The Blaine County School District is claiming that a new Idaho “star” school accountability system was unfair to Wood River High School, which scored high enough to receive the maximum five stars but was penalized two whole ratings because not enough disabled students took a math test.
Instead of five stars, the school only got three.
“It seems inequitable and flawed, considering that four-star schools that failed to test the required number of students dropped by only one star,” district Communications Director Heather Crocker wrote in a statement provided Tuesday to the Idaho Mountain Express.
Melissa McGrath, public information officer for the Idaho State Department of Education, explained that any school that did not meet a 95 percent student testing total in any required student group or “at-risk subgroup” automatically was dropped to three stars regardless of the overall score.
Crocker explained that of 31 tenth-graders with disabilities at Wood River, all but three took a required math test. That equates to just over 91 percent participation.
Wood River scored 85 points total, high enough to qualify for five stars under the state’s 100-point rating system.
Education Department data shows that only Eagle High School in the Meridian School District suffered a similar fate to Wood River, scoring a total of 87 points in the new system but being dropped to three stars because testing participation wasn’t high enough in the subgroup category of disabled students taking a required language test.
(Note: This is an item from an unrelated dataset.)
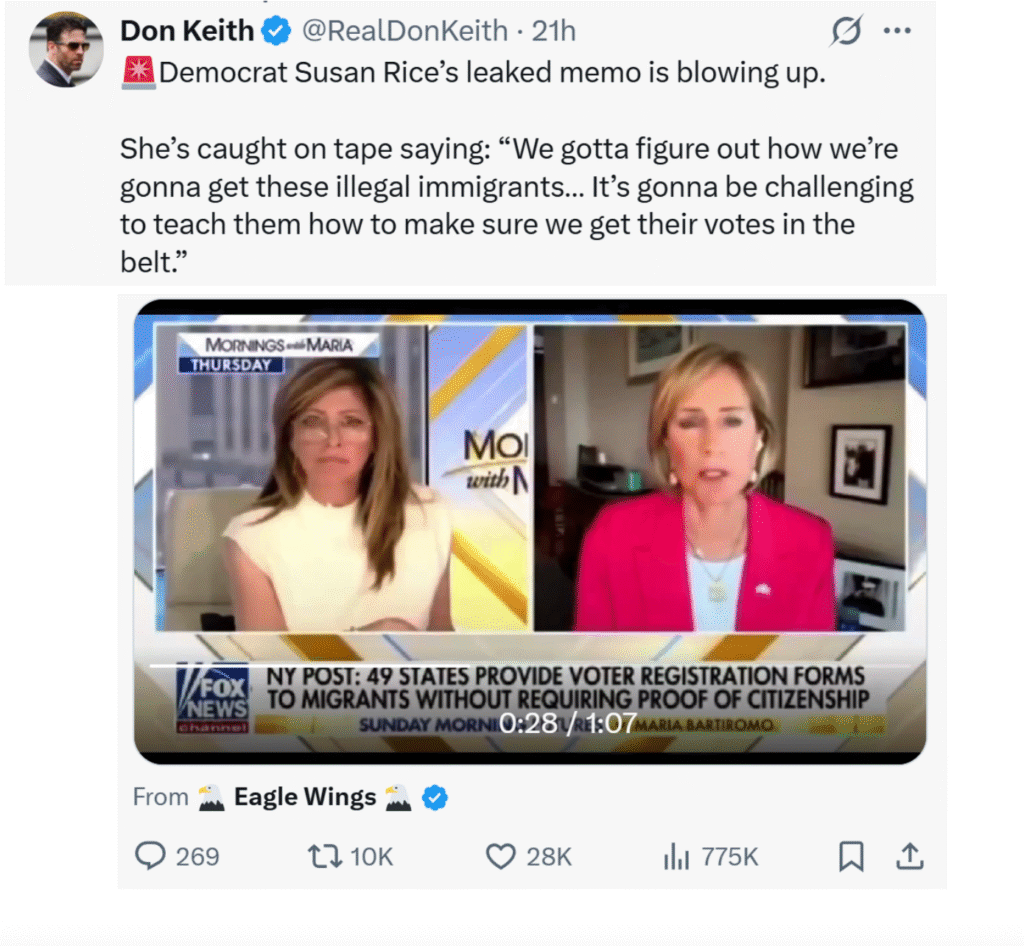Click Don Keith's blue verified badge
The height and width of the screenshot is (946, 1024).
(276, 31)
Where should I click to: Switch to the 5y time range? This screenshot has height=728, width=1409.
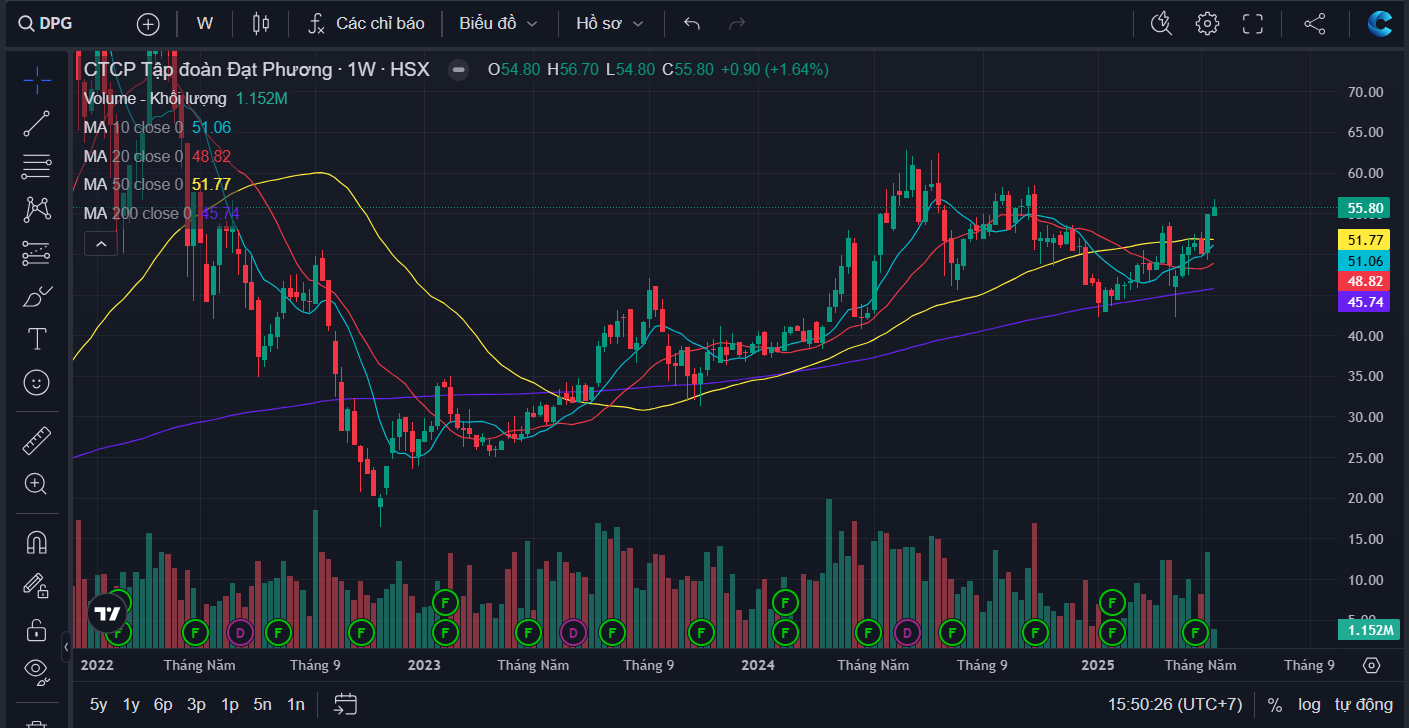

According to the Education Department, schools receiving four or five stars are to be recognized as examples of excellent performance, while schools receiving three or fewer stars are required to implement corrective measures.
Ratings for schools throughout Idaho were released by the Education Department on Aug. 31. The new five-star system is intended to replace an older Adequate Yearly Progress rating system under the federal “No Child Left Behind” law.
Adequate Yearly Progress ratings were based entirely on student achievement test scores to evaluate school performance, while the new star system considers not only test scores but also academic growth, graduation rates, completion of advanced-placement college courses and student scores on college entrance exams. However, student participation in the testing process is also taken into consideration.
In her statement, Crocker noted that the new star rating system is still preliminary since it has not been accepted to replace the Adequate Yearly Progress measurement system by the U.S. Department of Education.
She further noted that Jerry Hutchins, the district’s technology director, questioned the drop to three stars because of a federal requirement.
In her statement, Crocker also provided a written statement from Wood River Principal Pete Jurovich.
“We are proud that WRHS had more than sufficient scores in the four categories to make it to the five-star status and we have corrected the issue to ensure that the oversight will not happen in the future,” Jurovich stated. “This isn’t an accurate reflection of the outstanding work that the staff, students and parents perform on a daily basis at Wood River High School.
“WRHS made five-star status because of accumulated points,” Jurovich continued. “To diminish its rating and thus the view of the school in the public eye from a five-star to a three-star seems disingenuous and overly punitive.”
Terry Smith: email@example.com
The Blaine County School District board of trustees has scheduled a special meeting for Monday, Oct. 1, to hear about testing data, results and ratings from district Superintendent Lonnie Barber and district Technology Director Jerry Hutchins. The meeting is scheduled to be held from 12-1:30 p.m. at the district office at 118 West Bullion St. in Hailey. The public is invited.